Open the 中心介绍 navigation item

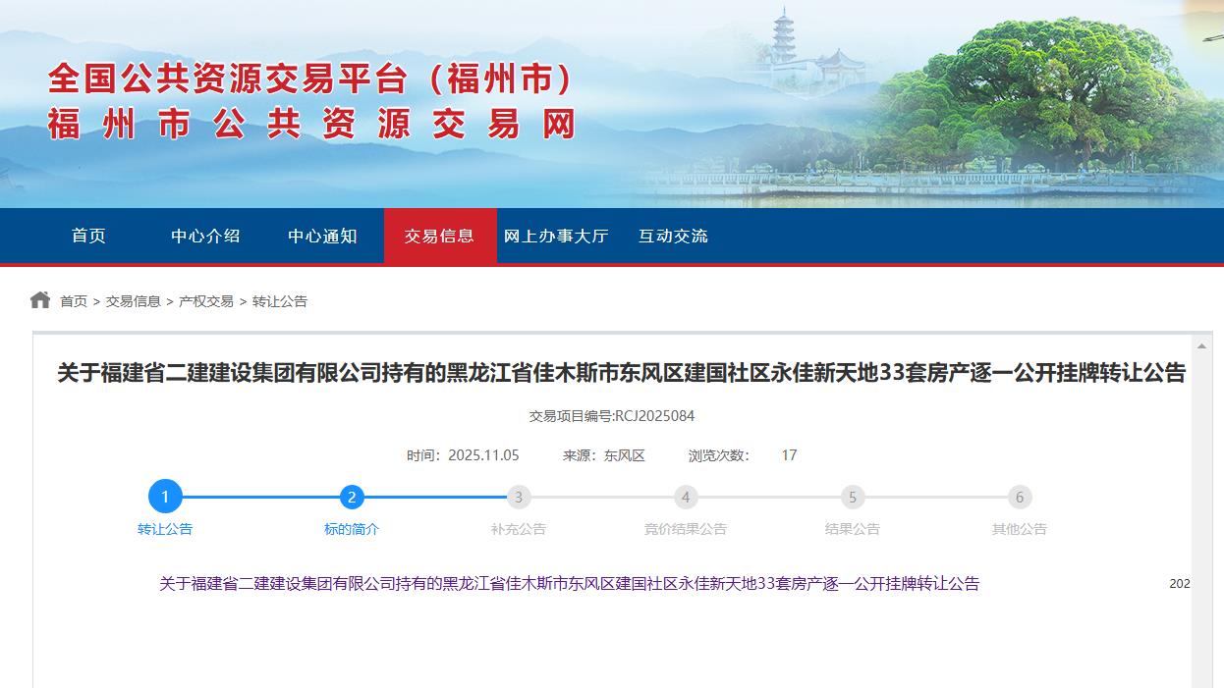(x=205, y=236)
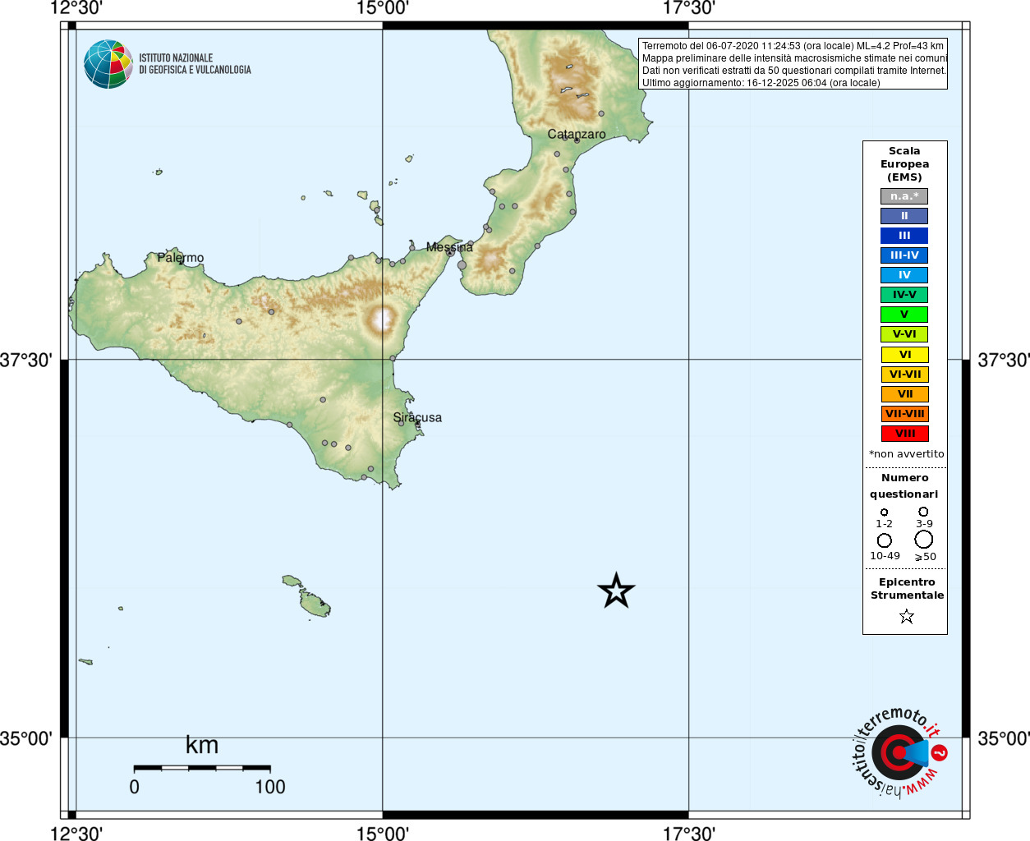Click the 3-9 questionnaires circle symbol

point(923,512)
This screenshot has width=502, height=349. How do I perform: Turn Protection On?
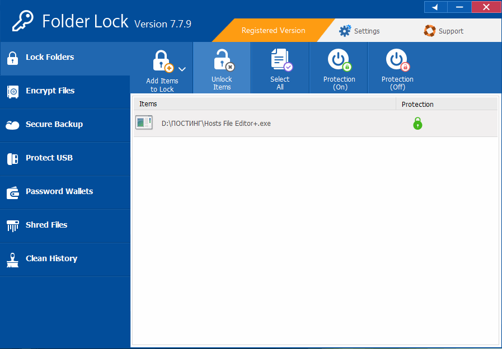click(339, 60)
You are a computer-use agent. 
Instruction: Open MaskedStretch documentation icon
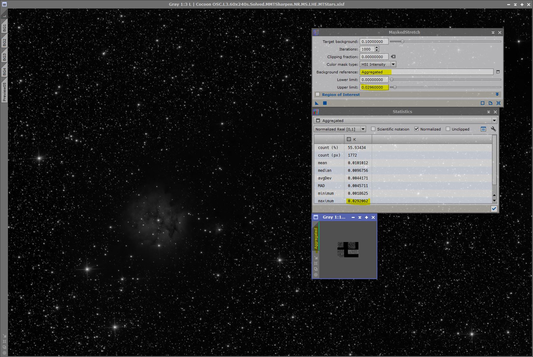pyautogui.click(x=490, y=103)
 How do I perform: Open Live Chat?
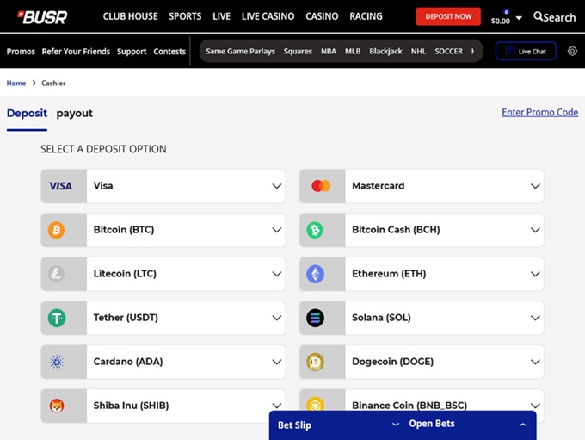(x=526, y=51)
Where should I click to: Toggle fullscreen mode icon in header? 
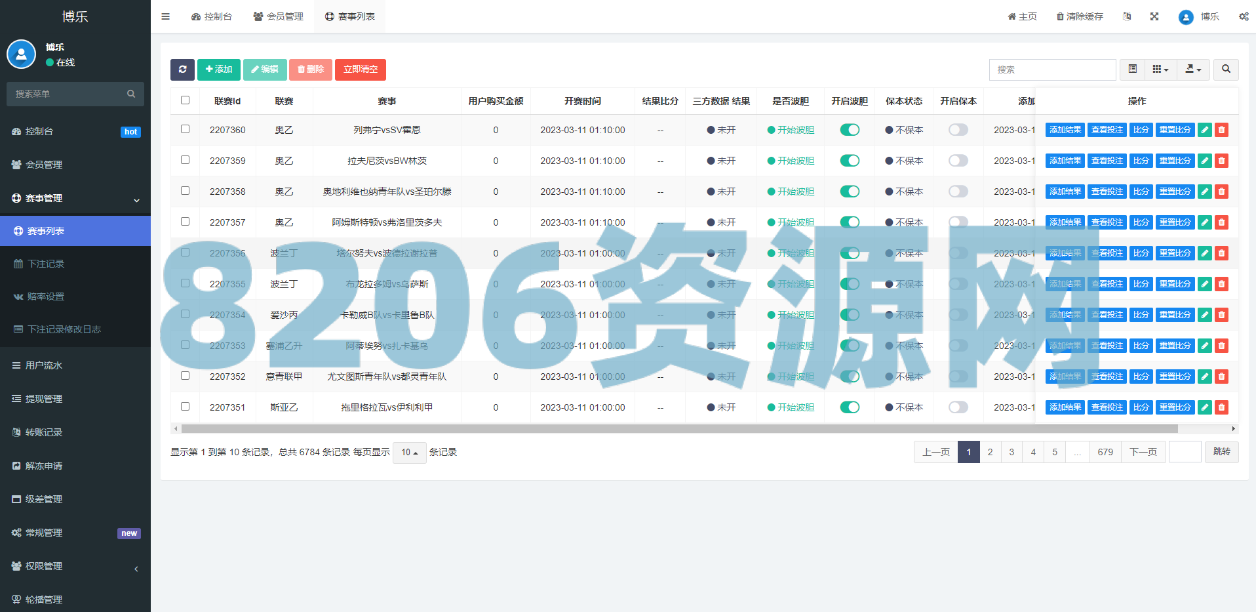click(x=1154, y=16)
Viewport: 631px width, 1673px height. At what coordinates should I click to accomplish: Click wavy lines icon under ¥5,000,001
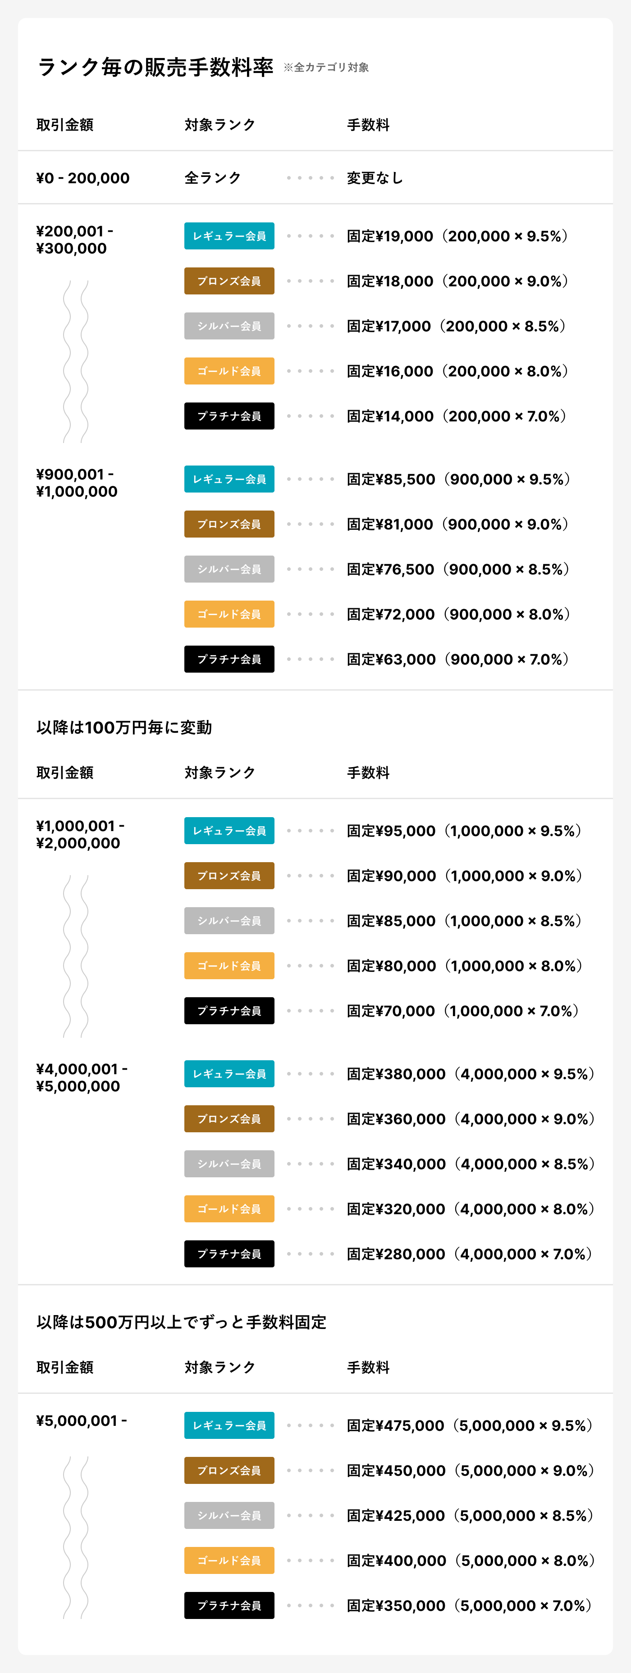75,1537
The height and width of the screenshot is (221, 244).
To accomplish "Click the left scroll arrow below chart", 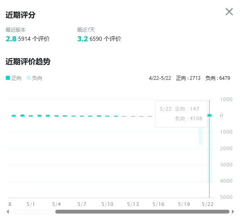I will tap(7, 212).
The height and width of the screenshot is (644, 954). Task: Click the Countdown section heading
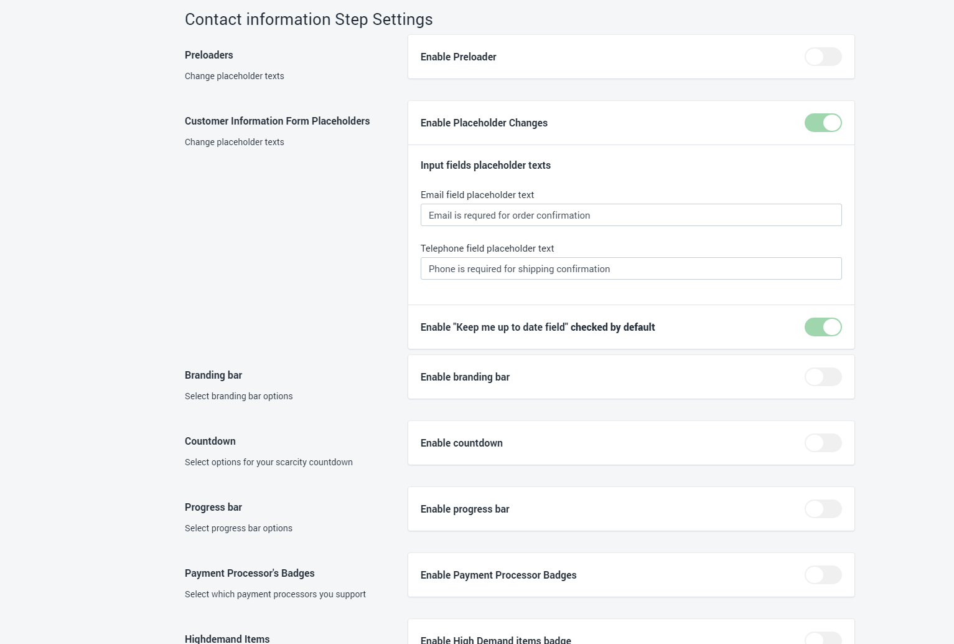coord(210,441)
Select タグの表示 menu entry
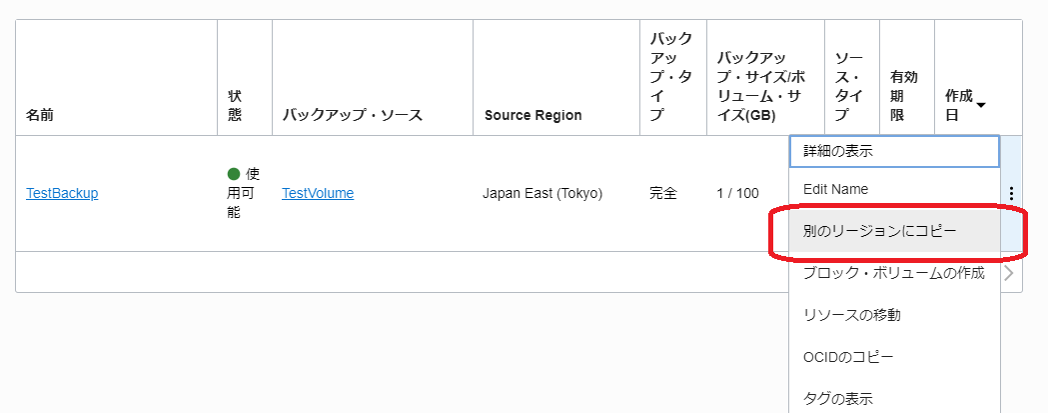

☆ ☆ ☆ ☆ ☆

*EXERCISE:* All that is needed here is the run of lines from the one containing "The height and width of the screenshot is (644, 954)." through the end of the material above, reproduced exactly and without pictures.

*EXERCISE SOLUTION:*
The height and width of the screenshot is (644, 954). Task: Click the Countdown section heading
coord(210,441)
Select タグの表示 menu entry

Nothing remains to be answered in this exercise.